Of course, your yearly (or semi-annual) hearing test isn’t the only good time to schedule an appointment with us. Perhaps you begin to notice some symptoms of hearing loss. And when they do you need to schedule an appointment with us for a hearing assessment.
Here are some indications that you need a hearing exam:
- You need people to speak louder or repeat what they said.
- Sounds get muffled; it starts to sound as though you always have water inside of your ears.
- The volume on your stereo or TV is getting louder and louder.
- Trouble hearing conversations in noisy environments.
- Phone conversations are getting harder to hear.
- You suddenly can’t hear out of one ear.
- Having a difficult time hearing consonants (in general, consonants are spoken in a higher wavelength than vowels, and it’s those high-frequency sounds that are frequently the first to go as hearing loss takes hold.)

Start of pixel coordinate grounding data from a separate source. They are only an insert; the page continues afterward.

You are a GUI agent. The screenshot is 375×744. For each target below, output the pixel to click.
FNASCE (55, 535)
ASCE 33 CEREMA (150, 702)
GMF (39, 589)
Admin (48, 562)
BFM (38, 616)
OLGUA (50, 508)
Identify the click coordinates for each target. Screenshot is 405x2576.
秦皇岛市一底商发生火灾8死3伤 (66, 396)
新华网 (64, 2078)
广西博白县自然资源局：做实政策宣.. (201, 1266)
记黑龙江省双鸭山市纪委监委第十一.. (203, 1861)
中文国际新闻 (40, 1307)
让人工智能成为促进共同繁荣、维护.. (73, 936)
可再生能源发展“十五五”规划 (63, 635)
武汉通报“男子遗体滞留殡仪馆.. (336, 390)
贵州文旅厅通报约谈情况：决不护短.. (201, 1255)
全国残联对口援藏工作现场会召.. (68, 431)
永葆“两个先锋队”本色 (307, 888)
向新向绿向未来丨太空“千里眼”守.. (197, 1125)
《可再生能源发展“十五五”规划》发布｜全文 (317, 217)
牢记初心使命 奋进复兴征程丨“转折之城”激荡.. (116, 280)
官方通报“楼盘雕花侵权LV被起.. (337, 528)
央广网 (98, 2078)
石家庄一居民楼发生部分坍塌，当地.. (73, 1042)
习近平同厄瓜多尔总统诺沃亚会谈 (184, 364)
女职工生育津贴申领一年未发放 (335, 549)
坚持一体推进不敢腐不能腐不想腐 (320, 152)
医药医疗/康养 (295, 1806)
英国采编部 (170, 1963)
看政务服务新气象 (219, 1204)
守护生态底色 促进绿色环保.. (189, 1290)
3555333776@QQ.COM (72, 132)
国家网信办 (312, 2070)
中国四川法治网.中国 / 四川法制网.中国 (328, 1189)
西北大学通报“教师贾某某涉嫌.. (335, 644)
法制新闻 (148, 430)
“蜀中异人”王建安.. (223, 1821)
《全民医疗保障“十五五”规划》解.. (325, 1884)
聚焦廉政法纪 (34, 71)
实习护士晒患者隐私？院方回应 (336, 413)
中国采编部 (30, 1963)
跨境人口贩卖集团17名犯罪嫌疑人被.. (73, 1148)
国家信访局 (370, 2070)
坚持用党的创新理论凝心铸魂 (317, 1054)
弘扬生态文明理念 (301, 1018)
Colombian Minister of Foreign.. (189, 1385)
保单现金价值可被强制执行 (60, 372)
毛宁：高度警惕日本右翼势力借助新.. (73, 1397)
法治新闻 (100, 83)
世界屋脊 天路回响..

When the previously mentioned warning signs start to add up, it’s a good indication that the ideal time to get a hearing exam is right now. The sooner you get your hearing checked, the sooner you’ll know what’s happening with your ears.
What are the benefits of hearing testing?
Harper could be late getting her hearing checked for a number of reasons.
Maybe she hasn’t thought about it.
Maybe she’s purposely avoiding thinking about it. But there are tangible advantages to getting your hearing examined per guidelines.
Even if you think your hearing is perfectly healthy, a hearing exam will help set a baseline reading, which makes deviations in the future easier to detect. You’ll be in a better position to safeguard your hearing if you recognize any early hearing loss before it becomes noticeable.
Detecting hearing issues before they create permanent hearing loss is the precise reason someone like Harper should get tested regularly. Recognizing your hearing loss early by having your hearing tested when you should will help you keep your ears healthier, longer. If you allow your hearing to go, it can have an affect on your general health.